Ibn Sina Simulation Lab in Thunder Bay Provides Unique “Human Side” Learning Opportunities

From left to right, Dr. Hassan Hassan, Dr. Walid Shahrour, Dr. Syed Zaki Ahmed,

Dr. Yasser Labib and Dr. Stewart Kennedy. The Ibn Sina Simulation Lab

provides inter-professional training for the “human side”

of health care including cultural safety simulations. (Photo Supplied).

By GRAHAM STRONG

The Ibn Sina Simulation Lab that recently opened at the Thunder Bay Regional Health Sciences Centre provides training that goes beyond clinical training to include groundbreaking simulations of the “human side” of providing care.

The academics and inter-professional education program at TBRHSC developed specialized training simulations to help health care professionals address behavioural aspects of care including cultural safety. It’s an approach to health care training that, as far as Kelly Meservia-Collins knows, isn’t done to the same degree anywhere else in the province. The work being done at TBRHSC could lead to a whole new set of best practices in health care.

“It’s really focusing on that human side of things,” said Meservia-Collins, director of academics and inter-professional education at TBRHSC.

“It’s teamwork, it’s communication, it’s leadership in the room. We can learn techniques and skills, but it’s finding how we work together that becomes quite challenging.”

The sim lab provides a physical space for inter-professional training that’s been ongoing at TBRHSC for years, Meservia-Collins said. The lab was named for Ibn Sina, an 11th-century physician recognized as one of the founders of modern medicine. The Muslim Physicians, a group of eleven physicians in Thunder Bay who together contributed $500,000 to the Thunder Bay Regional Health Sciences Foundation towards its launch, named the lab.

From the clinical side alone, the sim lab offers many opportunities to improve. Simulation in a safe space can help prepare all levels of health care professionals from new learner to experienced leaders learning new skills or practicing rare and complex procedures. Meservia-Collins gave the example of a Code Blue situation where a patient was in breathing distress.

“One of the nurses said (to me after the event), ‘I’m so grateful I had the opportunity to practice this before it happened because I knew exactly what to do when it did happen.’ The confidence in your ability to respond to an emergency increases when you’ve had an opportunity to practice it in that safe environment,” Meservia-Collins said.

[TASKS AND EXERCISES]
1. Answer these questions from the article on the Ibn Sina Simulation Lab, one line each:
(a) How much money did the Muslim Physicians give toward the lab's launch?
(b) What is Kelly Meservia-Collins's title at TBRHSC?
(c) What does the article say Ibn Sina is recognized as?
2. Write the next part of the article on the Ibn Sina Simulation Lab, picking up after its final sentence.

[Dataset records]
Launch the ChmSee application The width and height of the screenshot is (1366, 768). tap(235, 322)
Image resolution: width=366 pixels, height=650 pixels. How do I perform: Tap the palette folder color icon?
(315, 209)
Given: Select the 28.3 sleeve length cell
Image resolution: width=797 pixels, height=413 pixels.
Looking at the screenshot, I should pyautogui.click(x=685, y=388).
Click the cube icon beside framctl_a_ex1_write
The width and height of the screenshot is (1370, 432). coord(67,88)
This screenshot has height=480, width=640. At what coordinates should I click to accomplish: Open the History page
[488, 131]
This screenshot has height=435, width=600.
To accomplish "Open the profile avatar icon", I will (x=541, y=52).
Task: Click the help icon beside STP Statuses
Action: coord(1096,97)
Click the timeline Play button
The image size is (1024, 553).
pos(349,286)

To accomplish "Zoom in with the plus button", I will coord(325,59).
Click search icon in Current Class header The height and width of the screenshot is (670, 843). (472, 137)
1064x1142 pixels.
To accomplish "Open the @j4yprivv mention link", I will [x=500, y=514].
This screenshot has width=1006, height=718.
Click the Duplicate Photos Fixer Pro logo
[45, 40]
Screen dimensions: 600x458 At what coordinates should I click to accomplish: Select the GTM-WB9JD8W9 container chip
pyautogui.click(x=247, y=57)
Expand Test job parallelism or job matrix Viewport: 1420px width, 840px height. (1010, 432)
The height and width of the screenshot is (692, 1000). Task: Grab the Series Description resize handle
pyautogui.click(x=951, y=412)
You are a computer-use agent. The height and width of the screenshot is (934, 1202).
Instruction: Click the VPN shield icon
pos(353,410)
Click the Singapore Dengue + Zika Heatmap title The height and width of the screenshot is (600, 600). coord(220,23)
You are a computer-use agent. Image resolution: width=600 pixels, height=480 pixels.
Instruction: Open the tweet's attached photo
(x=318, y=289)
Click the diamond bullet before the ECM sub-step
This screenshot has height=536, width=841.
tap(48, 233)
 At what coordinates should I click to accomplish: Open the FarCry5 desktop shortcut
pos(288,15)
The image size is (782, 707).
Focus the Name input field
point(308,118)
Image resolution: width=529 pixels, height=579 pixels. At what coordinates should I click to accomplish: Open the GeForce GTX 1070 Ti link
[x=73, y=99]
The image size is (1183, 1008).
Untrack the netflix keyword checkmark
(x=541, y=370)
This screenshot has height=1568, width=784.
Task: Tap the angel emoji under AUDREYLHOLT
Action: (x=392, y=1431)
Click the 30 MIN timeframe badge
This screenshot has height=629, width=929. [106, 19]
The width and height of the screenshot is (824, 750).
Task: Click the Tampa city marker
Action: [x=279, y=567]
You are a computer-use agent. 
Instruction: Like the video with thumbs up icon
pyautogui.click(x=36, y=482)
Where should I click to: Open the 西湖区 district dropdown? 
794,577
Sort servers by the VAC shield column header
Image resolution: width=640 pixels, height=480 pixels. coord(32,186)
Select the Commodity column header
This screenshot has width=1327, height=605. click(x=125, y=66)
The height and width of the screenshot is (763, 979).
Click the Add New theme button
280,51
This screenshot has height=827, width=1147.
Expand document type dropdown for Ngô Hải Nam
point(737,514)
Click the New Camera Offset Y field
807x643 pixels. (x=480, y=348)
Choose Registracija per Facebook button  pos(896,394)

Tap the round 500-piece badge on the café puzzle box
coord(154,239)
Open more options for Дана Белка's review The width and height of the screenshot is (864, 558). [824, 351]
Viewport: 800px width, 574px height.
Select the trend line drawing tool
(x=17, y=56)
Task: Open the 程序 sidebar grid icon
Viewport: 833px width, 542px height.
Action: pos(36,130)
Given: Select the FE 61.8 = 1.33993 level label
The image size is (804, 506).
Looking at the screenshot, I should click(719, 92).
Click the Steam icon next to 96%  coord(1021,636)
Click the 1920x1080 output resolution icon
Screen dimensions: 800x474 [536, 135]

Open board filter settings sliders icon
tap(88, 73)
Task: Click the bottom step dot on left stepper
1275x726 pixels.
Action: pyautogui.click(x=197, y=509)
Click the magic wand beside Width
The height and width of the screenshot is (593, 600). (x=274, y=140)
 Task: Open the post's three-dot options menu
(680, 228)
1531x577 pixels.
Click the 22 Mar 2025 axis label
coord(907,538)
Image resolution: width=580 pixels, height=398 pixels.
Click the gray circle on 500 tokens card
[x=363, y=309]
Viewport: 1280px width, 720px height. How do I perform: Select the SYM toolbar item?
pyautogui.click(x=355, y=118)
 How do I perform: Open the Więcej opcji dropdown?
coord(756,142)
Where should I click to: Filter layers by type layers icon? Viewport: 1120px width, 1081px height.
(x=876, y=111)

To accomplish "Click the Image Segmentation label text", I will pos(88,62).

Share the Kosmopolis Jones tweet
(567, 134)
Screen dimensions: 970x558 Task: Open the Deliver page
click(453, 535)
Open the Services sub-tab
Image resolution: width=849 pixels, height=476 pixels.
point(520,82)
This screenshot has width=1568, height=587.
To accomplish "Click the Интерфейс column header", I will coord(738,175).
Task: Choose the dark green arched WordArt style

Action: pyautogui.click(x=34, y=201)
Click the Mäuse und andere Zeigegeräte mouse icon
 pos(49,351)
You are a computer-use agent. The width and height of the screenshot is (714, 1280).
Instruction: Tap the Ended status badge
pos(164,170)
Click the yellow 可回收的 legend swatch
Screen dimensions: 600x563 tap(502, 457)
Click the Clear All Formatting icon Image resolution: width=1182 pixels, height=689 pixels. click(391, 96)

[PER-TASK OUTPUTS]
1.
(a) $500,000
(b) Director of academics and inter-professional education
(c) One of the founders of modern medicine

2.
What’s interesting is that the more life-like the mannequin, the more likely it is to trigger human emotions during those practice sessions. That’s where the use of better technology to simulate patients, not just situations, can help. Stress levels, sense of urgency, and empathy in the health care professionals all affect patient care. The more realistic the simulation, the better the training.

“It’s amazing. When you see people come into the sim, you always see someone pull a blanket up and tuck (the mannequin) in,” she said.

But there is more to the human side that can be explored.

One of the key situations flight simulator scenarios address is the interactions between pilot and co-pilot, which history has shown can have a profound effect on the outcome during an emergency situation. Multiply that by several more health care professionals in a room, and the human interactions become even more complex.

“We’re human and not everything is perfect,” she said. “It’s a great opportunity for our staff to learn (inter-professionally) in safe environments,” said Meservia-Collins.

All humans have biases and assumptions based on culture, upbringing, and societal influences. Consciously or sub-consciously, these biases can affect care.

“We were one of the first programs that tackled cultural safety through simulation. We looked at disruptions in teams, using simulation to go there. We’ve tackled some difficult topics.”

Trying to find these shortcomings and addressing them provide an obvious benefit to patient care.

“There are a few areas that we would like to improve on in the care that we give,” Meservia-Collins said. These include Indigenous health, mental health care, and seniors’ health, which are three of the five strategic directions at TBRHSC. Simulation can also spark conversations among team members and raise self-awareness in individuals.

“It’s just getting down to the assumptions and biases that we have and how it can impact our behaviour.”

As a regional academic health sciences centre, the program is exploring ways it can help other hospitals and health care professionals take advantage of the sim lab. There are already formal and informal partnerships in place with other institutions in Thunder Bay including the Northern Ontario Medical School (NOSM), Lakehead University, and Confederation College. It is also looking at new equipment to bring into the lab including a “Sim Mother” that can deliver a mannequin baby to simulate high-risk situations for better training.

“We are looking at who our population is, we are seeing our health care providers as human, and embracing that in our learning model.”